(WRITTEN TASK A)
Using the article on London's parakeets, answer these questions:
(i) Who is going to investigate the parakeet flocks?
(ii) How long ago did the parakeets first begin breeding in the wild?
(iii) Which British tree-nesting species may the parakeets be displacing?
(WRITTEN TASK B)
Translate this sentence from the article on London's parakeets into Spanish: "It is feared that the parakeets, which nest in holes and crevices in trees, may be displacing British tree-nesting species such as woodpeckers, nuthatches and starlings."
(WRITTEN TASK C)
Write a continuation of the article on London's parakeets, starting after its final sentence.

(PAGE TEXT)
Saturday, April 07, 2007

Parakeets of London

Invasion of the parakeets
It's been a case of pretty polly up to now, but it may not be for much longer. Government scientists are to investigate the activities of the flocks of rose-ringed parakeets breeding in London's suburbs, amid rising fears that they may be harming native British bird species.
The brilliant green parakeets have hitherto been a popular sight in the parks and gardens where they are to be found, squabbling and dashing from tree to tree, in a broad swath of south London from Croydon in the east to Esher and beyond in the west. But since they first began breeding in the wild more than 40 years ago, their numbers have built up to a point where now some ecologists fear their population is exploding, with potentially damaging results. It is feared that the parakeets, which nest in holes and crevices in trees, may be displacing British tree-nesting species such as woodpeckers, nuthatches and starlings.

(SUPPLIED DATA)
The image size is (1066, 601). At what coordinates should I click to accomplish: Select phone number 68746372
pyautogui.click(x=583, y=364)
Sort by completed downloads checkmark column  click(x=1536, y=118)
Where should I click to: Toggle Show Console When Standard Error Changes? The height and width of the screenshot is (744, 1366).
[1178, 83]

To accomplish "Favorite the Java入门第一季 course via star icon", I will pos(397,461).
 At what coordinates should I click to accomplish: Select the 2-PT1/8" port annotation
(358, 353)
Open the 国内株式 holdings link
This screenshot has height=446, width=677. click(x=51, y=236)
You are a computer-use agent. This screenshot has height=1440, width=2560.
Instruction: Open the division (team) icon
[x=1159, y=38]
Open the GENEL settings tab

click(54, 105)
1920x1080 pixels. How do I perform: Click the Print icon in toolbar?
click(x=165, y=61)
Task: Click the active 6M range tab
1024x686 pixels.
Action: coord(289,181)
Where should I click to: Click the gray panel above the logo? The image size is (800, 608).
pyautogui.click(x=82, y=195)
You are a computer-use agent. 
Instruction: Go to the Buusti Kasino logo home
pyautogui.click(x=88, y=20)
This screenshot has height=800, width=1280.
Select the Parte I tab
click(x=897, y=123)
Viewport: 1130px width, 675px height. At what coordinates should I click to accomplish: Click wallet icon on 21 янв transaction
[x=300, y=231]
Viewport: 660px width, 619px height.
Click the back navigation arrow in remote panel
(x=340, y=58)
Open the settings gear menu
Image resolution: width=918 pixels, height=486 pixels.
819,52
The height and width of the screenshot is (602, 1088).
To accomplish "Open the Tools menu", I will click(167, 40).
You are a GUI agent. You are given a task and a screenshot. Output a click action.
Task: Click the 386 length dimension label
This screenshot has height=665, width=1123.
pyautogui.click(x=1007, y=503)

(EXERCISE OUTPUT A)
(i) Government scientists.
(ii) More than 40 years ago.
(iii) Woodpeckers, nuthatches and starlings.

(EXERCISE OUTPUT B)
Se teme que las cotorras, que anidan en huecos y grietas de los árboles, puedan estar desplazando a especies británicas que anidan en árboles, como los pájaros carpinteros, los trepadores azules y los estorninos.

(EXERCISE OUTPUT C)
There is as yet no hard evidence that this is taking place, says the Royal Society for the Protection of Birds (RSPB). But as a precaution the society has asked the Government to investigate the risk from the parakeets under its recently launched strategy for dealing with invasive non-native species.
The strategy is focusing on troublesome plants such as the rapidly-spreading Japanese knotweed, whose eradication from the Olympics site in east London alone may cost millions of pounds, and invertebrates such as the Chinese mitten crab, which is doing much damage burrowing under the banks of the Thames and other rivers.
The rose-ringed parakeet,Psittacula krameri, which is native to a great belt of land stretching from Africa across to India and the Himalayas, is the most obvious bird which in Britain today could be seen as invasive and non-native.
No one knows how it came to start breeding in London, although it is certain to have been the result of the accidental or deliberate release of captive birds. One persistent theory is that an entire flock escaped from Shepperton Studios in Surrey in 1951, during the filming of the adventure drama The African Queen, starring Humphrey Bogart and Katherine Hepburn.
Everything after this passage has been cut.